EXERCISE PROMPT ▸ Reproduce the passage below on the laws of the universe in full, word for word.

EXCERPT TO READ ▸
□ □ □ □ □ □ □

And this brings me to another interest of the sciences: the laws of the universe. How is it that these laws came into existence and were defined the way they are? What exactly is the Big Bang? What would have happened if gravity or the speed of light were tuned differently? Some used to – and maybe some still do – think that the Universe went through a series of expansions and contractions that lead to an infinite loop of big bangs and these could possibly redefine the laws each time and that we just happen to be going through one where life as we know it is permissible. But now we know the Universe is expanding at an even faster rate than we expected, thus challenging the previous theory. Then of course there is the questions surrounding dark matter, dark energy, black holes, grand unified theories and so on. Should string theory be dumped since it has had too long to provide something falsifiable; how else shall we think outside the box?

□ □ □ □ □ □ □

COLLECTED MATERIAL ▸
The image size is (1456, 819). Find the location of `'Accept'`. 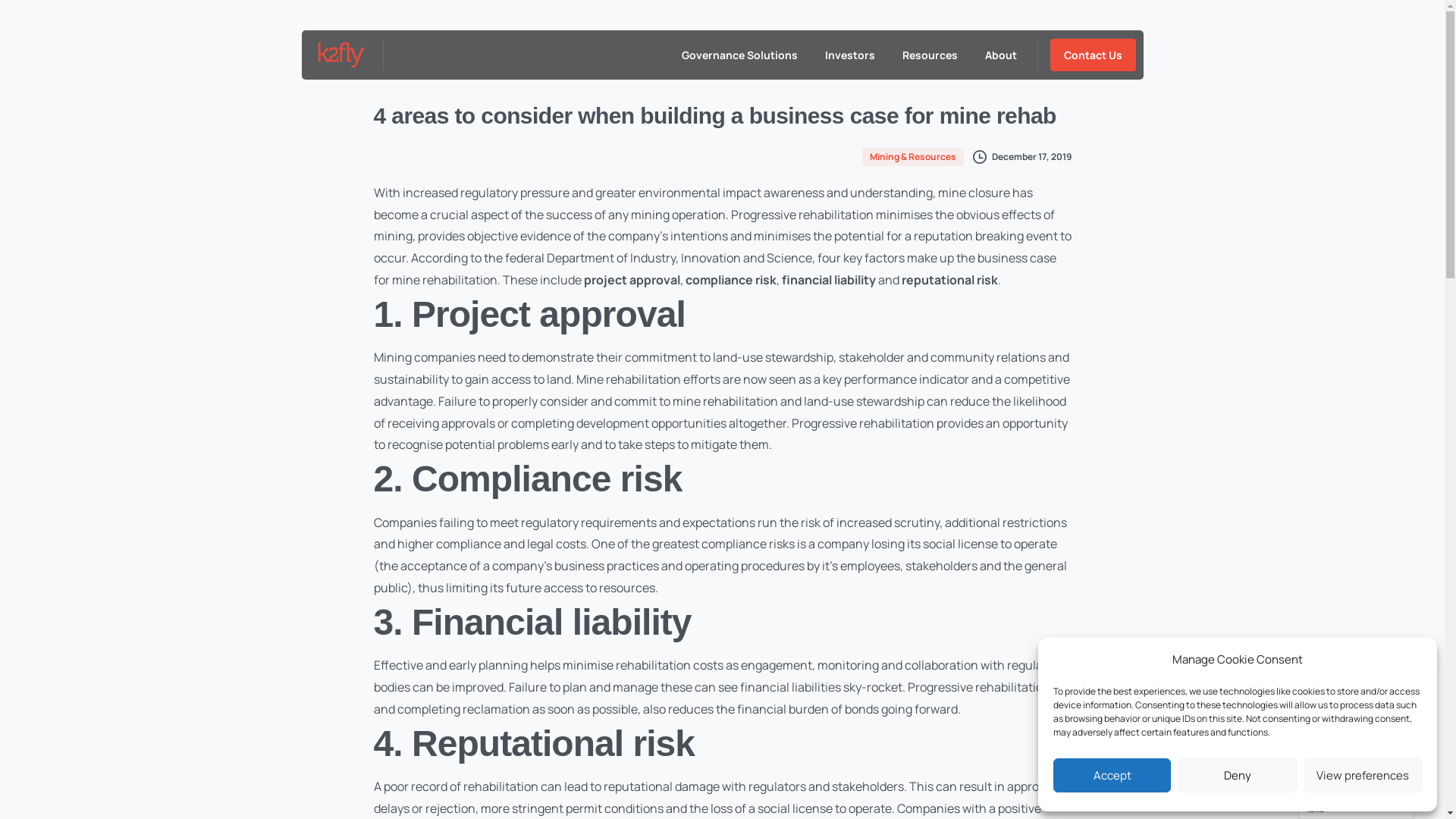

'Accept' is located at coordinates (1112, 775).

□ □ □ □ □ □ □

COMPLETED TASK ▸
And this brings me to another interest of the sciences: the laws of the universe. How is it that these laws came into existence and were defined the way they are? What exactly is the Big Bang? What would have happened if gravity or the speed of light were tuned differently? Some used to – and maybe some still do – think that the Universe went through a series of expansions and contractions that lead to an infinite loop of big bangs and these could possibly redefine the laws each time and that we just happen to be going through one where life as we know it is permissible. But now we know the Universe is expanding at an even faster rate than we expected, thus challenging the previous theory. Then of course there is the questions surrounding dark matter, dark energy, black holes, grand unified theories and so on. Should string theory be dumped since it has had too long to provide something falsifiable; how else shall we think outside the box?